Your goal:
Look through the entries and report how many lines include the word "Cookies". Give the number alone.

The data:

————————

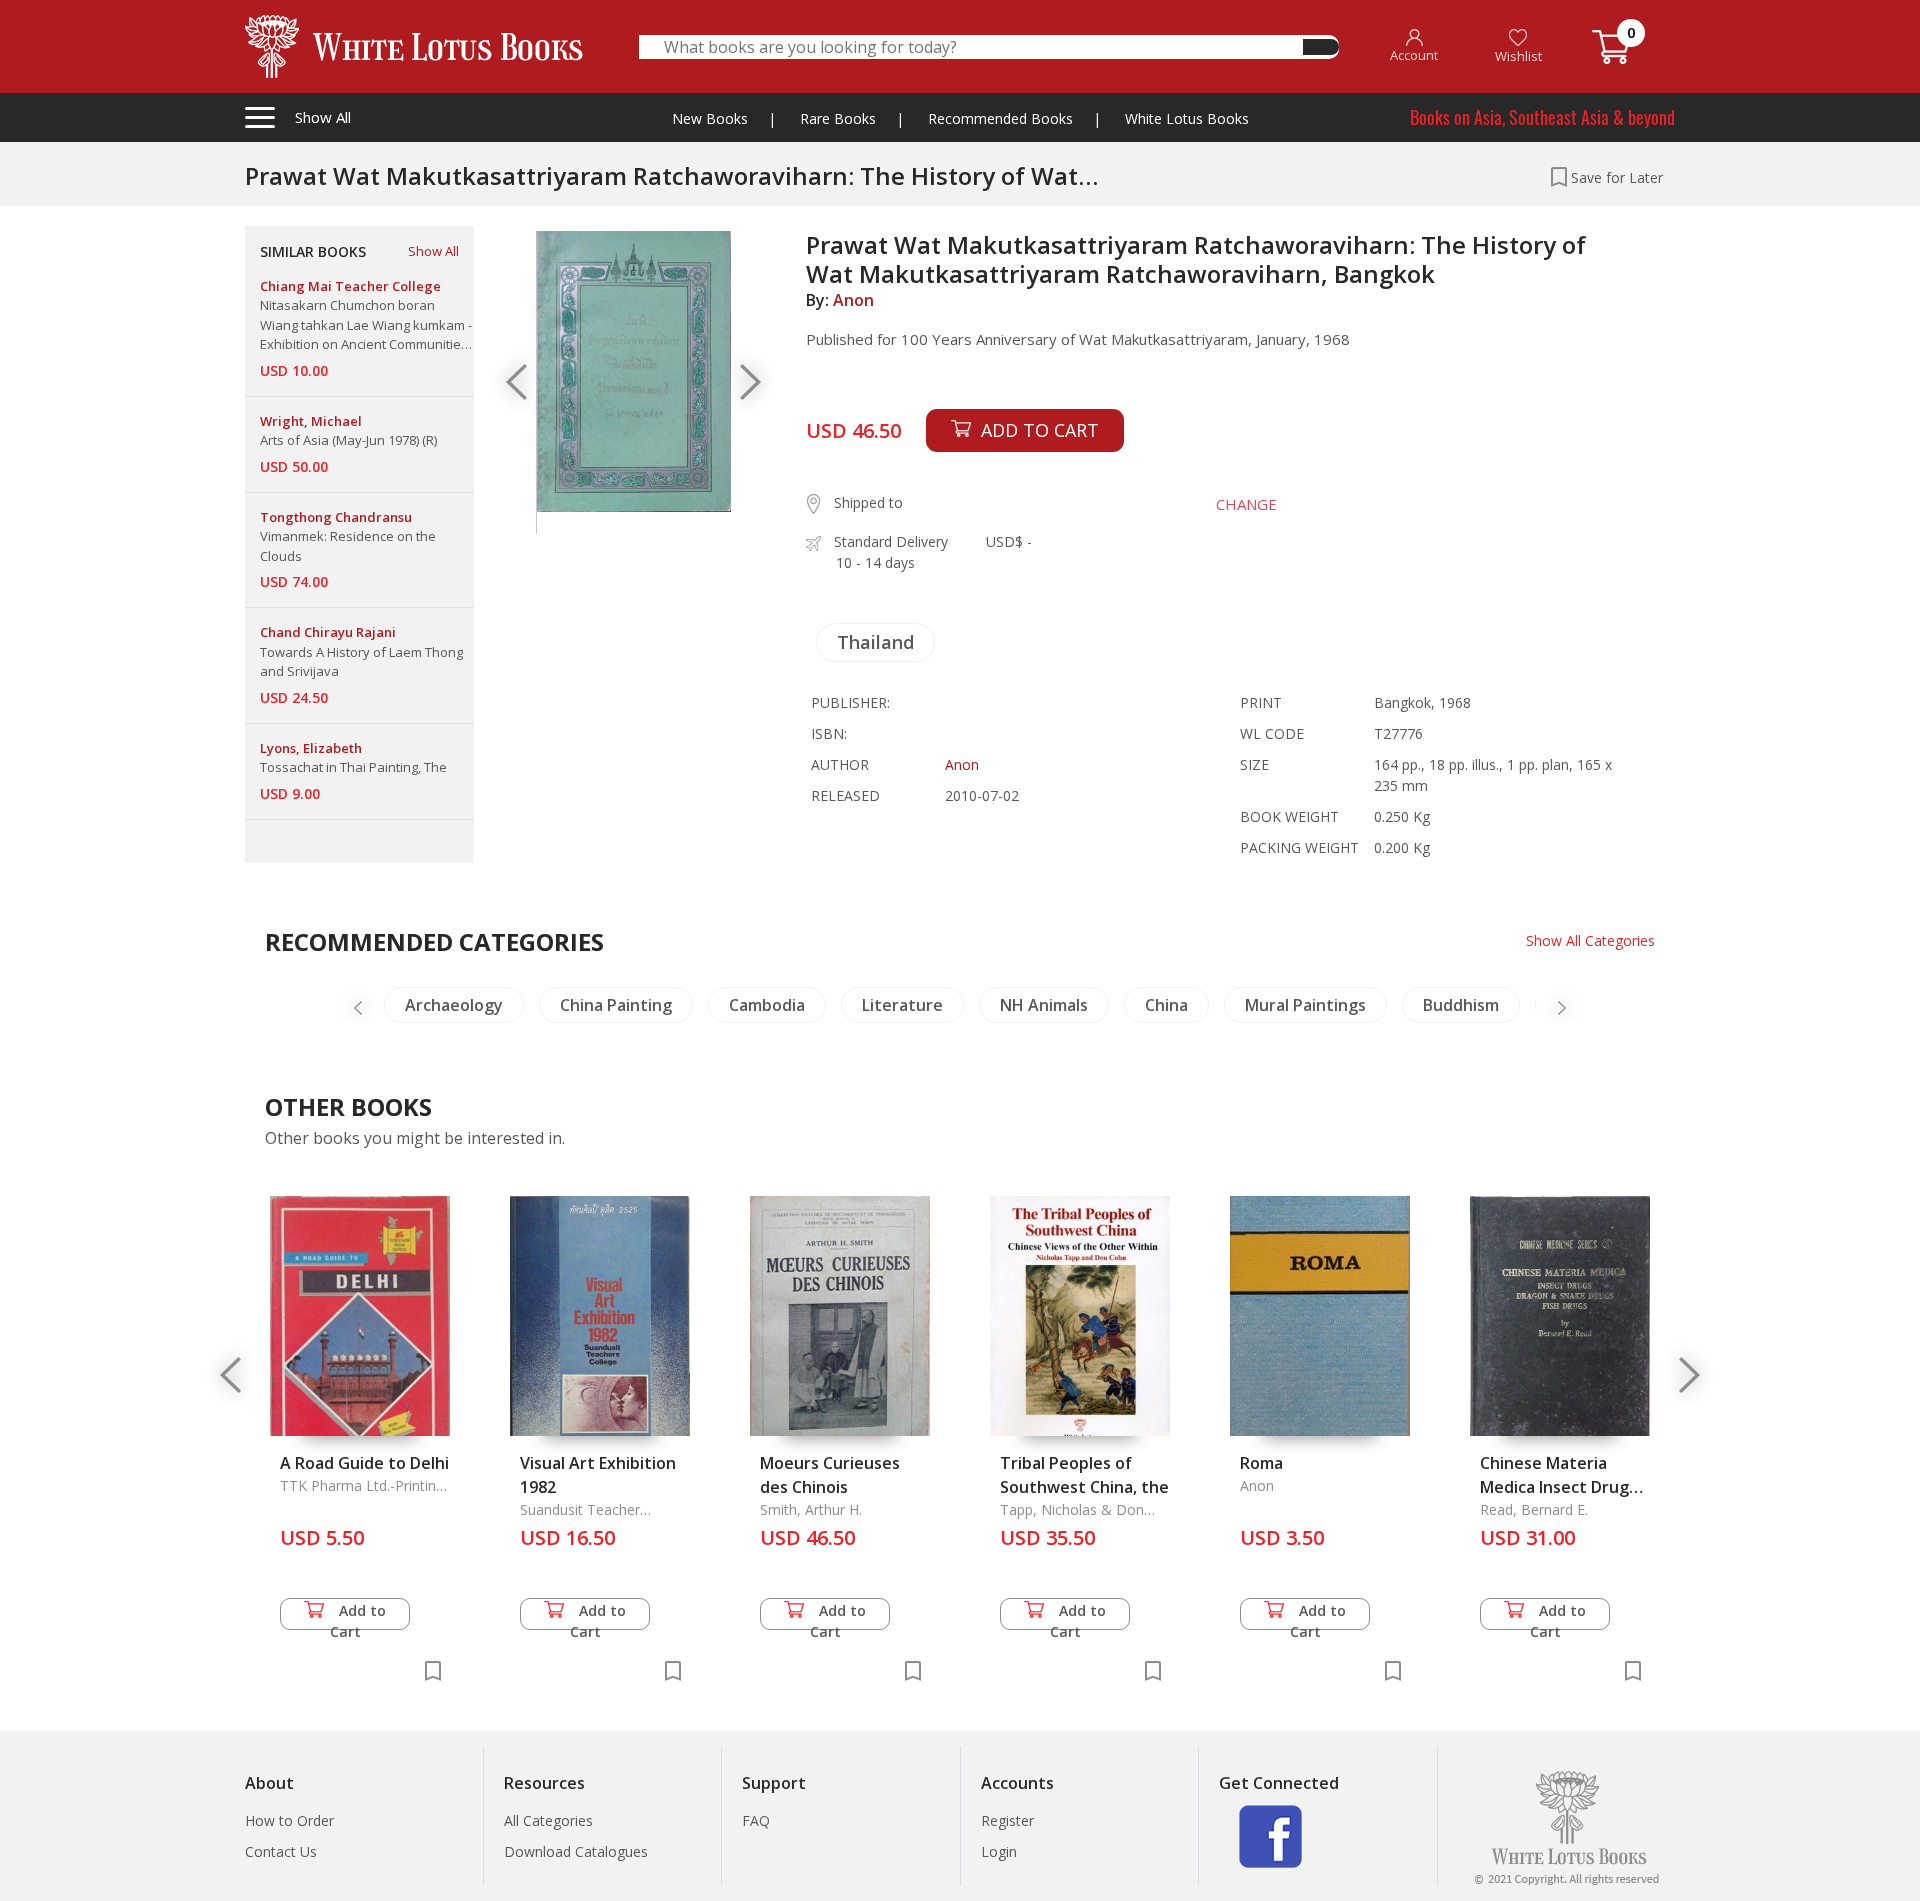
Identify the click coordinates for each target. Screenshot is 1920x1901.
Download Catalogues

————————

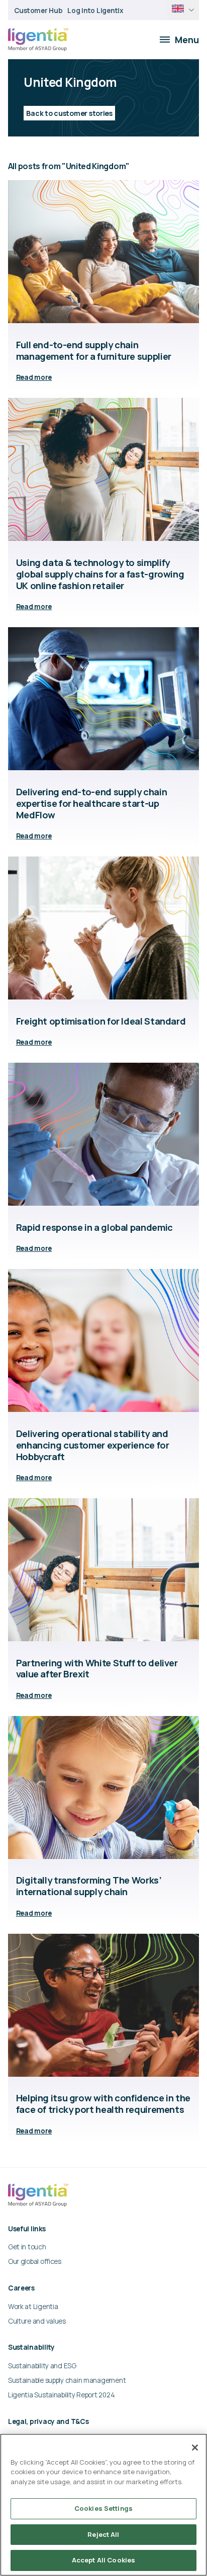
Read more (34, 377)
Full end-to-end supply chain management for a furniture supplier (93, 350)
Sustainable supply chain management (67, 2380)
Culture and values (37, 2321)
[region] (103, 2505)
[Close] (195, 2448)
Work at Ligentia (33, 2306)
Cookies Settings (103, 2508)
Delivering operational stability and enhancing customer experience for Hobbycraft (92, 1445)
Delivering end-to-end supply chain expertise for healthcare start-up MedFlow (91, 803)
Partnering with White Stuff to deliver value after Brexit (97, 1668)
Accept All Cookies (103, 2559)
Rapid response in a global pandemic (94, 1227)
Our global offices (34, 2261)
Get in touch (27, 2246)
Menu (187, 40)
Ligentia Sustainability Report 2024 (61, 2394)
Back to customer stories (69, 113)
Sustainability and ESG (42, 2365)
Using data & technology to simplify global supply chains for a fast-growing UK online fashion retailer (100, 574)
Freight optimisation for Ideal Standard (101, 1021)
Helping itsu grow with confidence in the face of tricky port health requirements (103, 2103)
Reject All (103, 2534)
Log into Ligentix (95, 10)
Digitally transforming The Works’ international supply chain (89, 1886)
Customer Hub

————————

Completed task:
2